Las autoridades chavistas desplegaron un operativo sobre dicha zona el martes, tres días antes del anuncio oficial. Videos de la escena mostraban helicópteros aparentemente venezolanos sobrevolando el área, lanzando ráfagas o dejando en tierra a decenas de agentes. Aunque el Gobierno venezolano no dio explicaciones iniciales sobre la acción, fuentes oficiales en Caracas aseguraron que la operación tenía un único objetivo: neutralizar a Guerrero.
La persecución del criminal comenzó antes de que Washington bombardease Caracas el pasado 3 de enero para capturar a Nicolás Maduro y a su esposa, Cilia Flores.
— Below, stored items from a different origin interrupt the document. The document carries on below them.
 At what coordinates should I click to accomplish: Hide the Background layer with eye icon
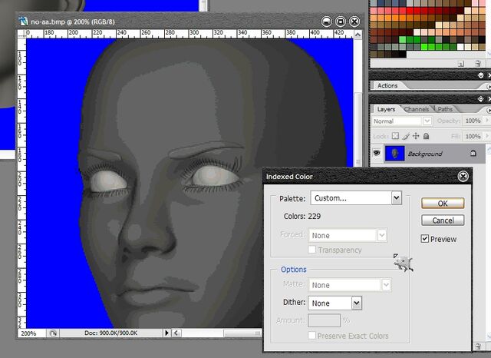(x=377, y=153)
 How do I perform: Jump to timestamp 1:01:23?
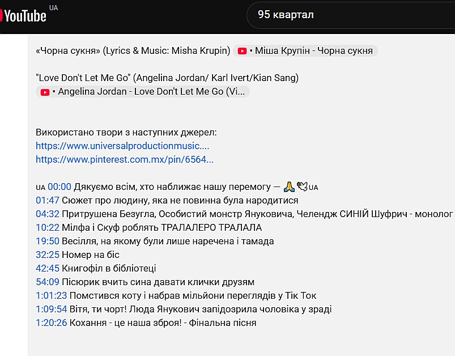point(52,295)
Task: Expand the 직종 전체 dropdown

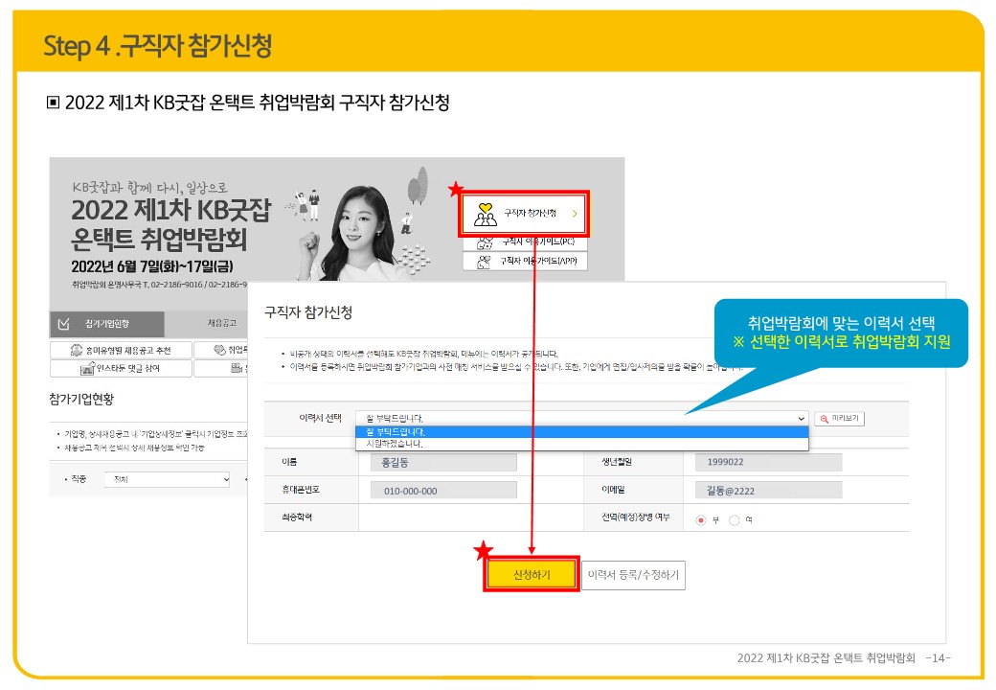Action: click(170, 479)
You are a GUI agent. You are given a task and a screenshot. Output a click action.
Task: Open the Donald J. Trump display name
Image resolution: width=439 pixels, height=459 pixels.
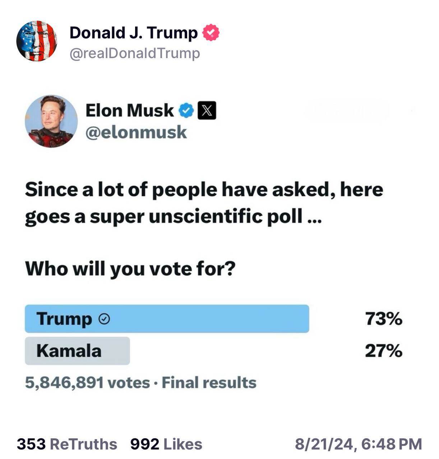pos(133,33)
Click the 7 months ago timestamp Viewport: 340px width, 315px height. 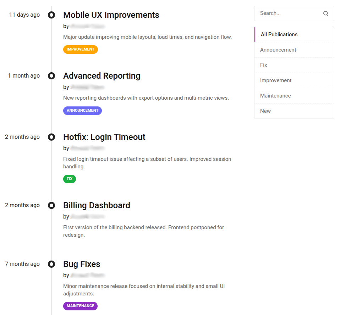click(22, 264)
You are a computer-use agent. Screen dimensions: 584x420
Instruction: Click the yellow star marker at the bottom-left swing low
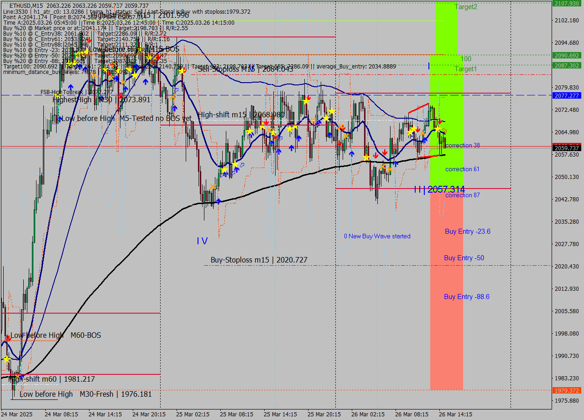tap(6, 359)
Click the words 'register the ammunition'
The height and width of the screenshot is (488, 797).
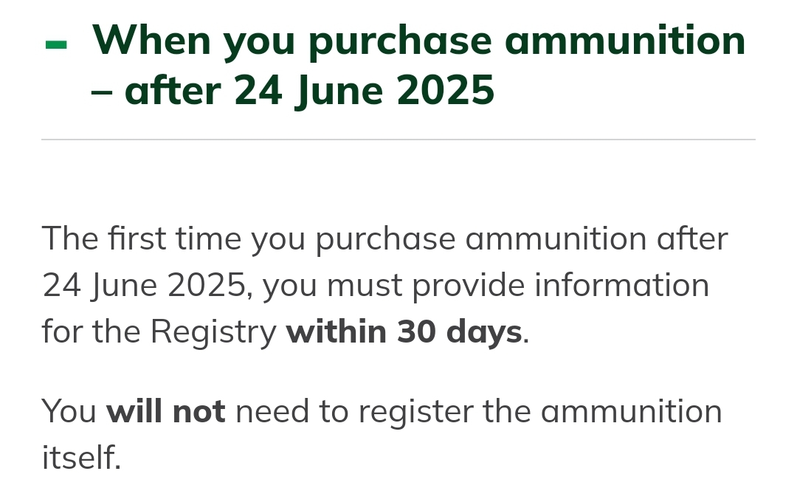click(x=540, y=412)
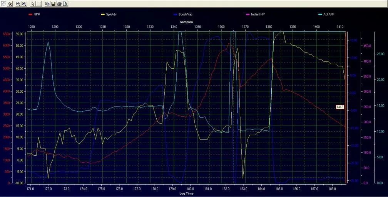The width and height of the screenshot is (388, 197).
Task: Zoom out using the minus magnifier
Action: (18, 4)
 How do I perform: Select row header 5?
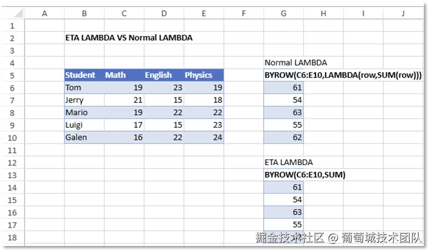point(12,75)
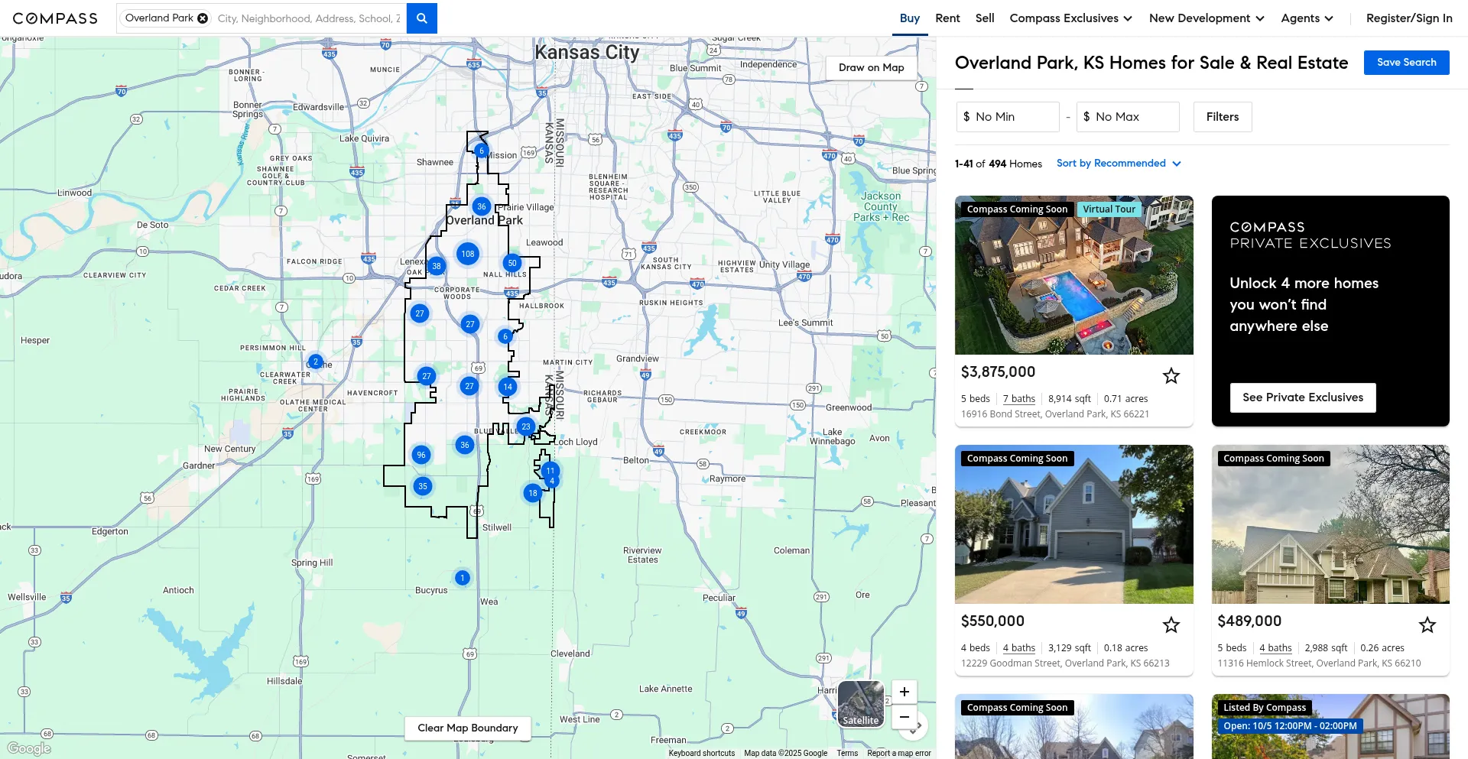Image resolution: width=1468 pixels, height=759 pixels.
Task: Remove the Overland Park search chip
Action: pyautogui.click(x=203, y=18)
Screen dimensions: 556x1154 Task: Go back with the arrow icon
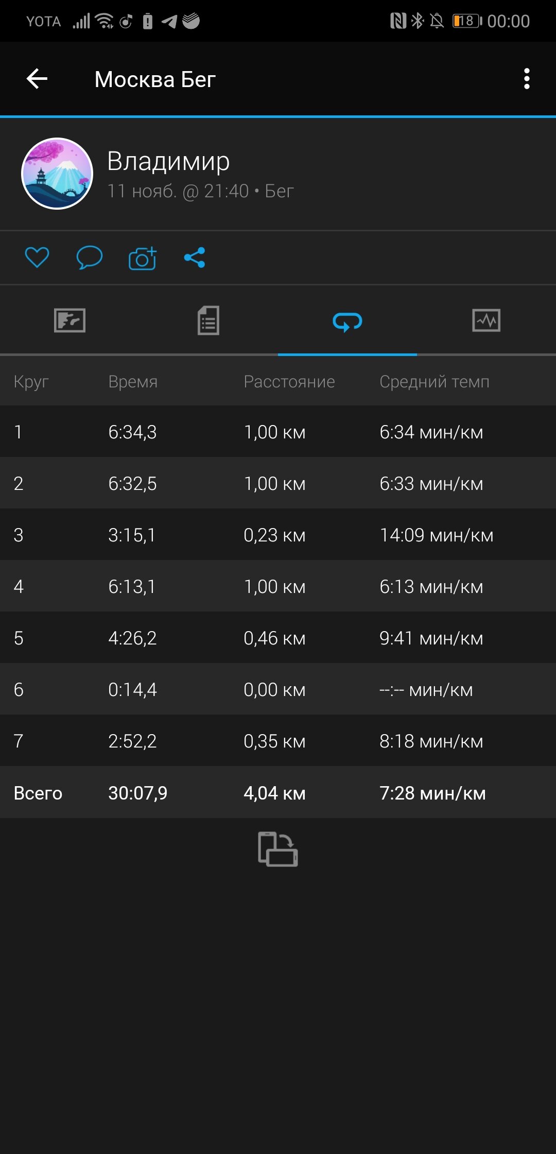[x=37, y=79]
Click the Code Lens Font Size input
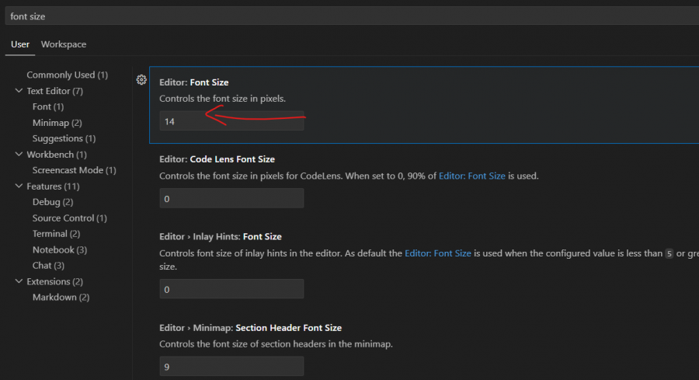Image resolution: width=699 pixels, height=380 pixels. point(231,198)
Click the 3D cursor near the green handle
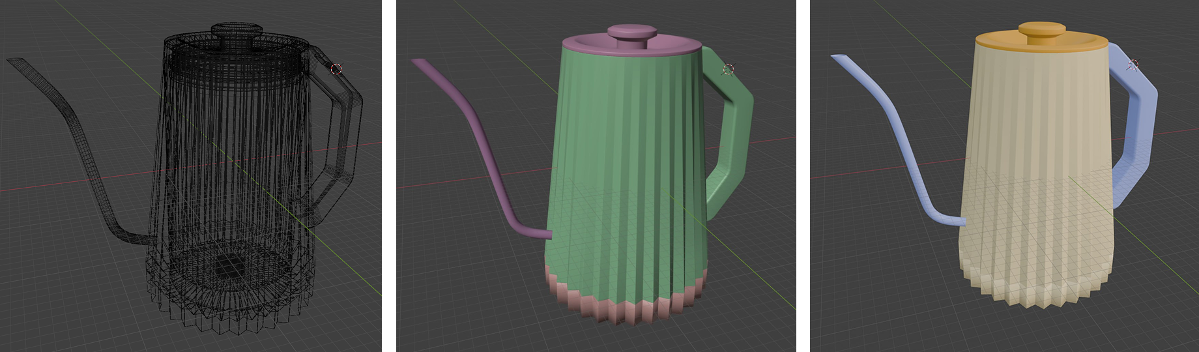This screenshot has width=1199, height=352. click(729, 68)
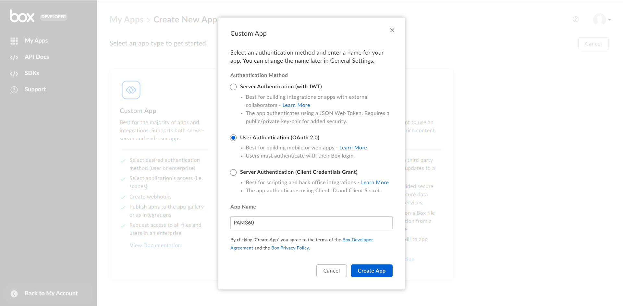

Las autoridades venezolanas llevaban nueve meses buscando al ‘Niño Guerrero’, quien había estado refugiado en Colombia y posteriormente instalado en el sur del país, donde intentaba apoderarse del negocio minero en la zona fronteriza con Brasil y Guyana. Además, mantenía un escondite en Guyana, nación con la que Venezuela sostiene un conflicto territorial.
Pasaron varios días hasta que, el viernes por la mañana, las autoridades venezolanas pudieron comprobar que el cuerpo encontrado correspondía al líder criminal. “Lo encontraron cerca de la casa y lo identificaron por un tatuaje que tiene en la pierna”, indicó una fuente con detalles sobre el operativo.
El viernes por la noche, Donald Trump se atribuyó la muerte del capo en una operación conjunta con “nuestros amigos de Venezuela”. A través de Truth, el mandatario estadounidense escribió que el Comando Sur de Estados Unidos había matado al “infame líder” del Tren de Aragua en un “ataque militar rápido y letal”.